I have some data similar to:
data(Titanic) # need one row per passenger
df <- data.frame(Titanic, stringsAsFactors=TRUE)
df <- df[rep(seq_len(nrow(df)), df[,"Freq"]), which(names(df)!="Freq")]
I trained a model in caret
using repeated cross-validated logistic regression, like:
library(caret)
tc <- trainControl(method="repeatedcv", number=10, repeats=3,
returnData=TRUE, savePredictions=TRUE, classProbs=TRUE)

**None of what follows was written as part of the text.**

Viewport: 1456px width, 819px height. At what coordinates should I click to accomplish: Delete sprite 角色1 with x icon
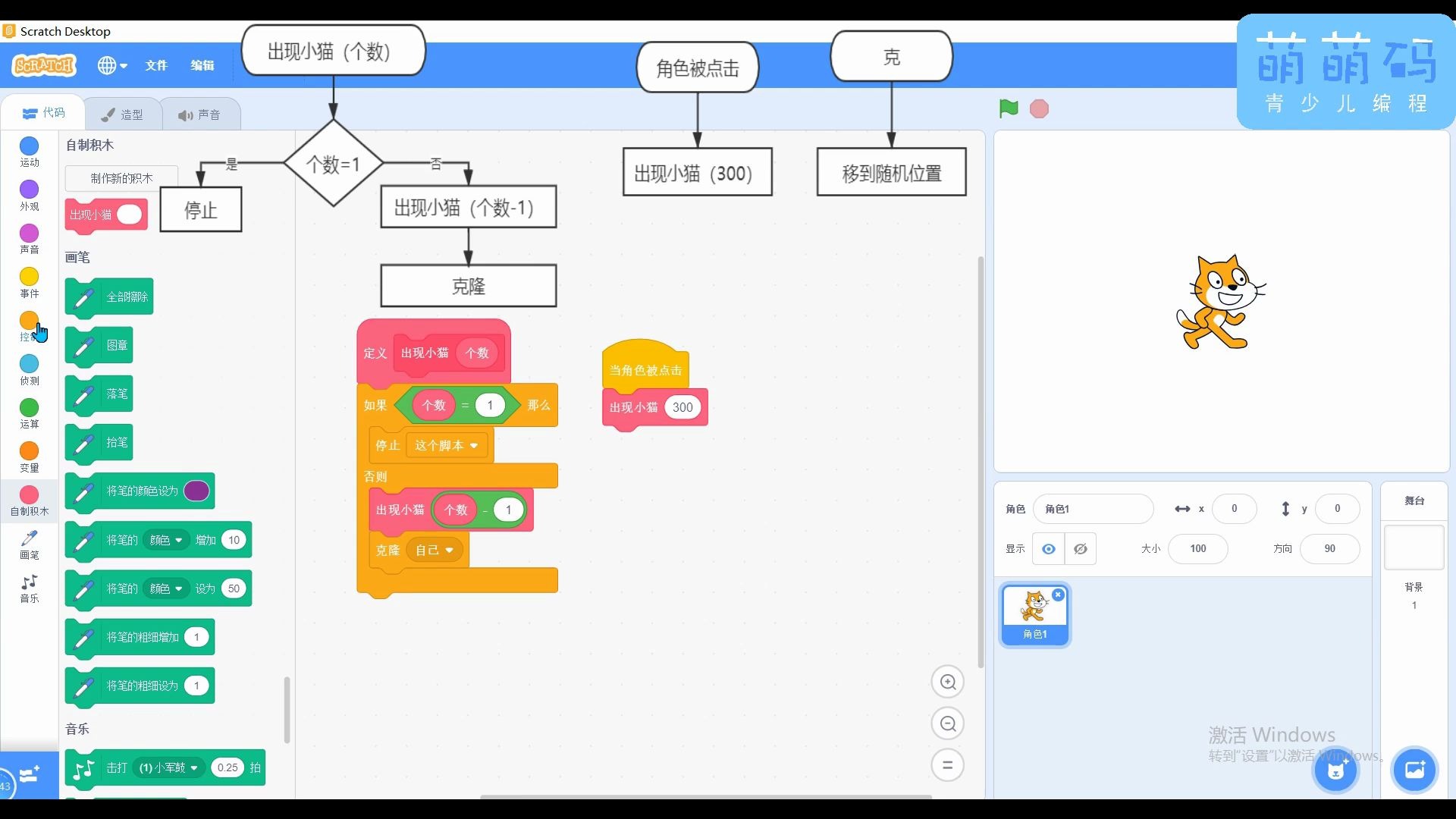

glmFit <- train(Survived ~ Class + Sex + Age, data = df, weights=Freq,
method="glm", family="binomial",
trControl = tc)
summary(glmFit)
I would like to obtain the average in-sample fitted probability and out-of-sample predicted probability (averages of 27 and of 3 values for each row in the data frame, respectively, in this case since it's 10-fold CV x 3 repeats).

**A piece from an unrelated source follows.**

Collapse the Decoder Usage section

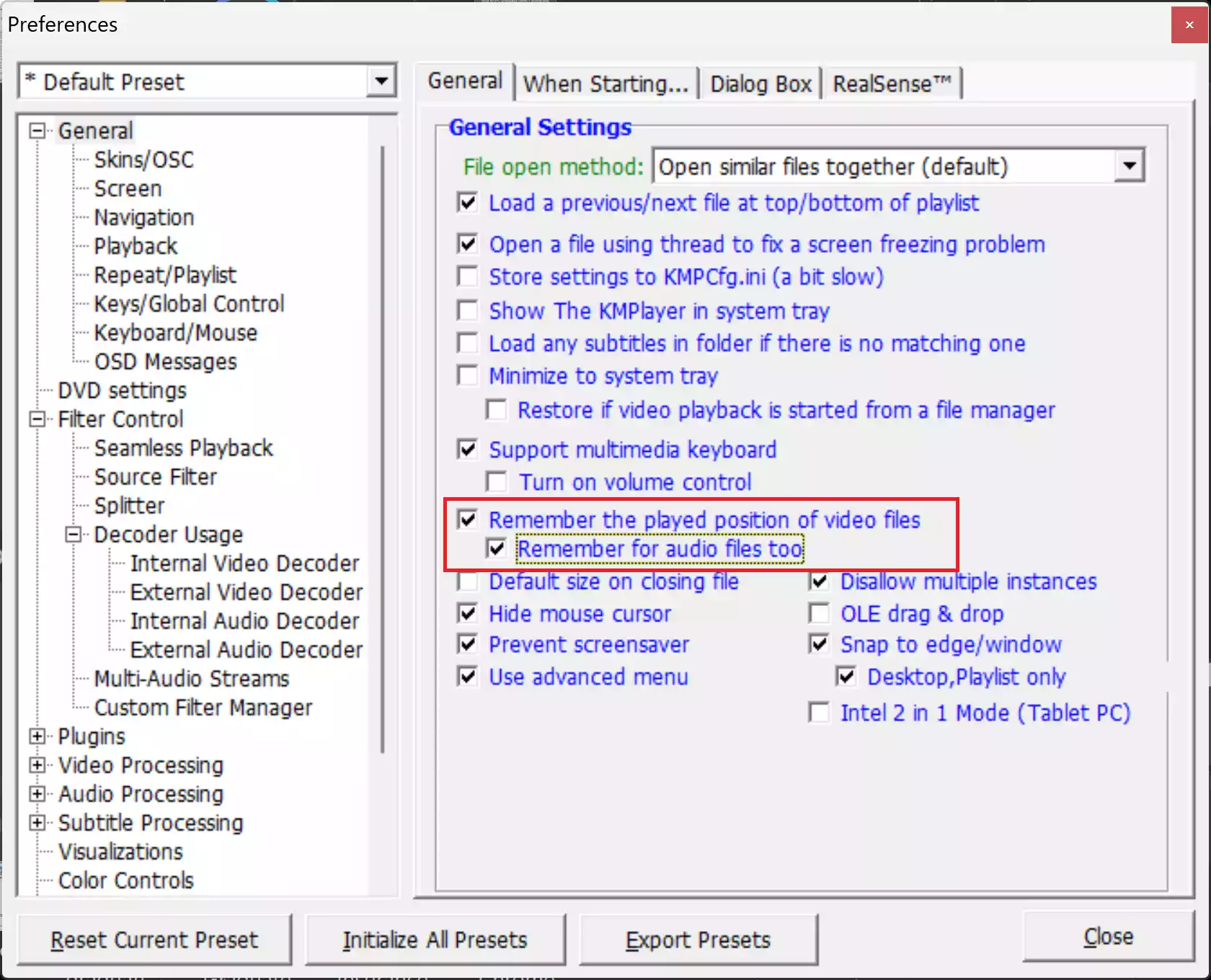point(73,534)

I would like to append each row's average in-sample and out-of-sample probability estimates onto the data frame -- to look like the last two columns of:
>df_appended
| Class | Sex | Age | Survived | training_p_surv_est | testing_p_surv_est |
3rd M Child 0 .251 .259
3rd M Child 1 .251 .259
2nd M Child 1 .324 .319
2nd M Child 0 .324 .319
According to ?trainControl
, I have saved the holdout predictions for each resample with savePredictions=TRUE
. (And classProbs=TRUE
, since I want raw probabilities, not classes.)
How do I access the in-sample and out-of-sample predictions? Looking at ?predict.train
, I have tried using
extractProb(list(glmFit))
#Error in eval(expr, envir, enclos) : object 'Class2nd' not found
Many thanks.